◆ Page excerpt ◆
I agree with your premise calling the corporations cartels. But a billionaire can undercut a millionaire until the millionaire is broke.

In this example the billionaire increases production to produce enough to satisfy all demand, then undercuts the competitions price leaving the competition so overpriced the consumer chooses the cartel for the lower price.

Once competition is bankrupt the cartel recovers all losses by returning to higher prices.

In an unregulated society the cartel will destroy the competition through nefarious means, or simply undercuting the competition until the competition is bankrupt.



As soon as the billionaire increases prices, the bankrupt company's equipment will be bought super cheap and used to make products at an even lower price than before. All the while the billionaire is loosing millions of dollars, first to put out the first competitors and then to try to under sell the new super low cost competitors. Eventually the billionaire loses.

Also against the billionaire is technology. The billionaire has invested in the current technology. Anyone who designs better technology will under sell the billionaire who will need to get his investment back with his older technology. New inventions are more common in a free market. Corporation are better at improving on some thing, but corporation never (rarely) invent anything completely new or radical. The invention of new technology tends to keep companies small and flexible, so as not to be overly committed to something that could become obsolete.

◆ Supplied material ◆

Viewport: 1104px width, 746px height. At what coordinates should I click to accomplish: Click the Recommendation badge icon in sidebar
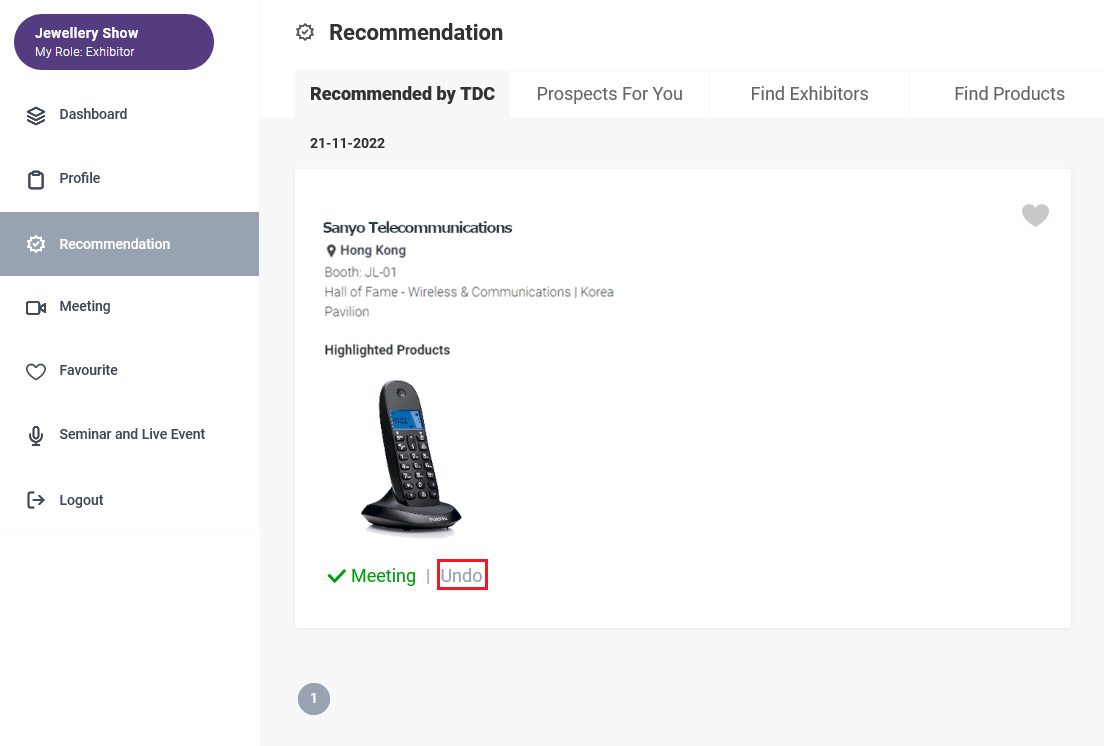(x=36, y=244)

◆ Problems to work on ◆
A: Rewrite the passage on cartels from "I agree with" up to and including "the lower price.", changing "billionaire" to "magnate".
B: In the passage on cartels, what happens to the bankrupt company's equipment once the billionaire raises prices?
The data above come from an unrelated source.

◆ Responses by task ◆
A:
I agree with your premise calling the corporations cartels. But a magnate can undercut a millionaire until the millionaire is broke.

In this example the magnate increases production to produce enough to satisfy all demand, then undercuts the competitions price leaving the competition so overpriced the consumer chooses the cartel for the lower price.

B: It is bought super cheap and used to make products at an even lower price than before.